Today, victim group Ulster Human Rights Watch (UHRW) claim that then Irish government files appear to confirm RUC claims that Taoiseach Jack Lynch was then involved in a coordinated effort to cover up details of the way the IRA carried out the attack – and therefore frustrate the RUC. efforts to ensure justice.
In 2012, a former RUC officer told the Smithwick Inquiry that Garda told him that Taoiseach Jack Lynch said there would be no inquest into the murders because they were ‘a “political crime”.
Jonathan Larner, a UHRW advocacy worker, says he was recently asked to look into the attack on a brother of one of the killed. He says a report from the Historical Investigations team shows Gardai arrested and questioned two Republicans leaving the area of the attack in Co Louth; both had explosives on their clothes and also vegetation corresponding to the suspected detonation site overlooking the attack. However, the scene was destroyed before the RUC was allowed to examine it and no one was ever prosecuted.
But now Mr Larner says Irish state documents he found from September 1979 – seen by the News Letter – show Dublin was involved in “a coordinated attempt at disinformation” at the website. detonation being under its jurisdiction.
Jack Lynch’s briefing notes in response to BBC Panorama read: “There is no evidence that the explosion was carried out on this side of the border” and a document prepared for him before his meeting with the Prime Minister Briton spoke of “the lack of evidence, to date, of the involvement of the South [the] Attack on Warrenpoint ”.
An Irish Foreign Office article in Lynch also referred to “dubious” allegations that the attack was carried out from the south.
Mr Larner said: “The official Dublin line that the Republic of Ireland was not used in this horrific ambush is astounding when all the evidence gathered by Gardai shows it.
“Our client is very sorry; who decided that Dublin would promote such a cover-up? This very strongly suggests that Taoiseach Jack Lynch got along with the IRA in that he attempted to cover up their role and thereby derail the proper investigations into these murders.
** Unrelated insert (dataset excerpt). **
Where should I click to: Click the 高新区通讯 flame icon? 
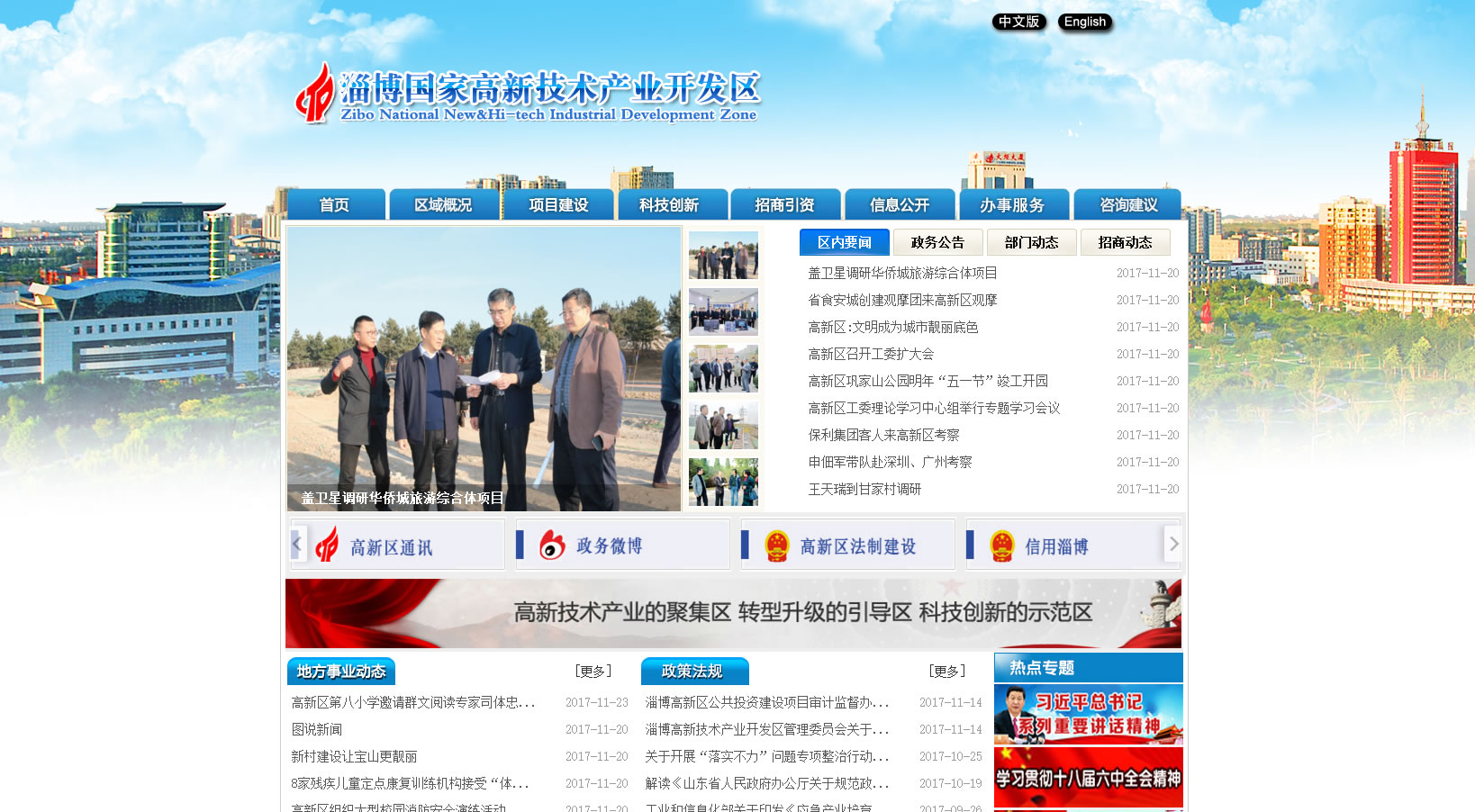pyautogui.click(x=328, y=545)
He added: “If the Taoiseach Micheál Martin is serious about a ‘shared island’ and engaging with trade unionists, then perhaps he can start by addressing precisely what the Minister of Justice was doing and the department of Taoiseach. “
The Taoiseach’s office, the Irish Department of Justice and Garda offered no response to Mr Larner’s comments.
UHRW wrote to Taoiseach seeking answers.
In 2012, a former deputy RUC deputy police officer told Smithwick court in Dublin that former Taoiseach Jack Lynch ordered the warden not to cooperate with the RUC on the Narrow Water bombings, which killed 18 British soldiers.
He attended a number of meetings with senior guards about the attack and said the fourth and final meeting in 1980 was very acrimonious.
He said Garda Deputy Commissioner McLaughlin said the Taoiseach “decreed at the outset of the investigation that the murders were a political crime and [that] no assistance should be given to the RUC ”.